Pixel coordinate grounding data
══════════════════════════════

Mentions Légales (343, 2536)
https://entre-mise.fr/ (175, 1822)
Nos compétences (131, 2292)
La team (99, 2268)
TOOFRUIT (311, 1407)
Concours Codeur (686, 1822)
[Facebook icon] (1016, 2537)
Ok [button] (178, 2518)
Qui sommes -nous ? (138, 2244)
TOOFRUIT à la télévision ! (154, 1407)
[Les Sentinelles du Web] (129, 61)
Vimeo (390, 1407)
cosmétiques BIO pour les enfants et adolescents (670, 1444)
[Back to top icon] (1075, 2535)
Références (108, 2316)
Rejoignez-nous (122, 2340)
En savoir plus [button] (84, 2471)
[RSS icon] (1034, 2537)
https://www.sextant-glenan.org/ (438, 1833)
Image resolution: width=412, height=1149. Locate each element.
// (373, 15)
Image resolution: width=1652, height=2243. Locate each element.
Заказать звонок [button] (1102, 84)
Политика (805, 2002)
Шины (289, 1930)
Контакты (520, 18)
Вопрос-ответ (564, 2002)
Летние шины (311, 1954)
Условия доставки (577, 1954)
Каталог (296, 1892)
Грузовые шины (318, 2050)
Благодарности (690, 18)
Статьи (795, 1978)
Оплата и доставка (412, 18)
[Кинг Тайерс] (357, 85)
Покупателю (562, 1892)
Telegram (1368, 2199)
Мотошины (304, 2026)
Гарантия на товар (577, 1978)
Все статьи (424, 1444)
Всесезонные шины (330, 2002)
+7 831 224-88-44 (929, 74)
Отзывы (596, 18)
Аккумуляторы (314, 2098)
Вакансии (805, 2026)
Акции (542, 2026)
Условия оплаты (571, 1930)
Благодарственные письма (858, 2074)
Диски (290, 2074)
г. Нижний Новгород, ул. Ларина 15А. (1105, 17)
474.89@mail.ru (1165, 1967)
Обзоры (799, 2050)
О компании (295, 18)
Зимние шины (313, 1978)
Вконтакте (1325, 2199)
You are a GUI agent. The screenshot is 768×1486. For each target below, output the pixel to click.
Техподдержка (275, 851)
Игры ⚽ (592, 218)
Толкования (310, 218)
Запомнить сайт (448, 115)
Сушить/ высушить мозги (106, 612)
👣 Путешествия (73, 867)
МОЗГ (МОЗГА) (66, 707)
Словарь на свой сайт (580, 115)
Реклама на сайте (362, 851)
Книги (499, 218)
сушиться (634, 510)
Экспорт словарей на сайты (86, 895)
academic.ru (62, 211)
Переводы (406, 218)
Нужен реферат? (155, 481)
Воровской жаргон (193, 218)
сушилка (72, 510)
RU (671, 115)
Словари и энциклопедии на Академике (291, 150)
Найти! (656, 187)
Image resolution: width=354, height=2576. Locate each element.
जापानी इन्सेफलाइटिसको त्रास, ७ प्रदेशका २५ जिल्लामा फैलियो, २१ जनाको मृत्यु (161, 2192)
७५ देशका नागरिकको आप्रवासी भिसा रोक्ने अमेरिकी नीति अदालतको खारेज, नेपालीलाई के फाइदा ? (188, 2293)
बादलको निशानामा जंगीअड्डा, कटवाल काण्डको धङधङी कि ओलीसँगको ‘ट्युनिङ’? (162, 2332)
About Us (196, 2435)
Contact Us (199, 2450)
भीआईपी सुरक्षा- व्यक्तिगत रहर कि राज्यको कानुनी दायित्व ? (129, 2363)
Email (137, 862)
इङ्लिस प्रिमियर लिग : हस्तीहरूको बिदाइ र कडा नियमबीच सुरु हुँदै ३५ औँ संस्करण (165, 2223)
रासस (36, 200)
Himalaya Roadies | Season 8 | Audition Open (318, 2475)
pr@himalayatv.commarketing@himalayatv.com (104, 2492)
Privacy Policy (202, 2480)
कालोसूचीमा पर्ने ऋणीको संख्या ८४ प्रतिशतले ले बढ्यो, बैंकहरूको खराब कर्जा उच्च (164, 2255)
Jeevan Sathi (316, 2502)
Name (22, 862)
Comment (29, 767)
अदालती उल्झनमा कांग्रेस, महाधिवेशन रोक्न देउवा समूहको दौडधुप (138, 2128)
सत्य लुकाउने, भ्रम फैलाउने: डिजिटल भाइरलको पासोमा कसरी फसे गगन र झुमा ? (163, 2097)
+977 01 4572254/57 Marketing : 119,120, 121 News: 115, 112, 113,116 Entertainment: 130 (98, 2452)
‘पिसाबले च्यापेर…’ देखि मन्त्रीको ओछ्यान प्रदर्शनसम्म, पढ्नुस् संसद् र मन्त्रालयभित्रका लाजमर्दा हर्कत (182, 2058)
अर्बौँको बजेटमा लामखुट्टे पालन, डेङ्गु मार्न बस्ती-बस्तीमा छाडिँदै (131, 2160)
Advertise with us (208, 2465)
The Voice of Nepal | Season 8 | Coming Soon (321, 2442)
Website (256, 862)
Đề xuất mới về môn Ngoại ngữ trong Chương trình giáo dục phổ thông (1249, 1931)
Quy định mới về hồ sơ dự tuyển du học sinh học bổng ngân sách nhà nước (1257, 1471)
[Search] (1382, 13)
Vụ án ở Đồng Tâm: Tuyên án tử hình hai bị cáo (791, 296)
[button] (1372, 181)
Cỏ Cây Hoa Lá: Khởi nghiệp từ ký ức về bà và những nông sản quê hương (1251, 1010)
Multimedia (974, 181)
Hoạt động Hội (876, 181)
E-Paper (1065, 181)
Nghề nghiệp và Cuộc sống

══════════════════════════════

Exercise description:
Take the lines above from the one containing "сушилка (72, 510)" down to the one containing "Privacy Policy (202, 2480)", and transcribe them exactly, both ends included.

Response area:
сушилка (72, 510)
RU (671, 115)
Словари и энциклопедии на Академике (291, 150)
Найти! (656, 187)
Image resolution: width=354, height=2576. Locate each element.
जापानी इन्सेफलाइटिसको त्रास, ७ प्रदेशका २५ जिल्लामा फैलियो, २१ जनाको मृत्यु (161, 2192)
७५ देशका नागरिकको आप्रवासी भिसा रोक्ने अमेरिकी नीति अदालतको खारेज, नेपालीलाई के फाइदा ? (188, 2293)
बादलको निशानामा जंगीअड्डा, कटवाल काण्डको धङधङी कि ओलीसँगको ‘ट्युनिङ’? (162, 2332)
About Us (196, 2435)
Contact Us (199, 2450)
भीआईपी सुरक्षा- व्यक्तिगत रहर कि राज्यको कानुनी दायित्व ? (129, 2363)
Email (137, 862)
इङ्लिस प्रिमियर लिग : हस्तीहरूको बिदाइ र कडा नियमबीच सुरु हुँदै ३५ औँ संस्करण (165, 2223)
रासस (36, 200)
Himalaya Roadies | Season 8 | Audition Open (318, 2475)
pr@himalayatv.commarketing@himalayatv.com (104, 2492)
Privacy Policy (202, 2480)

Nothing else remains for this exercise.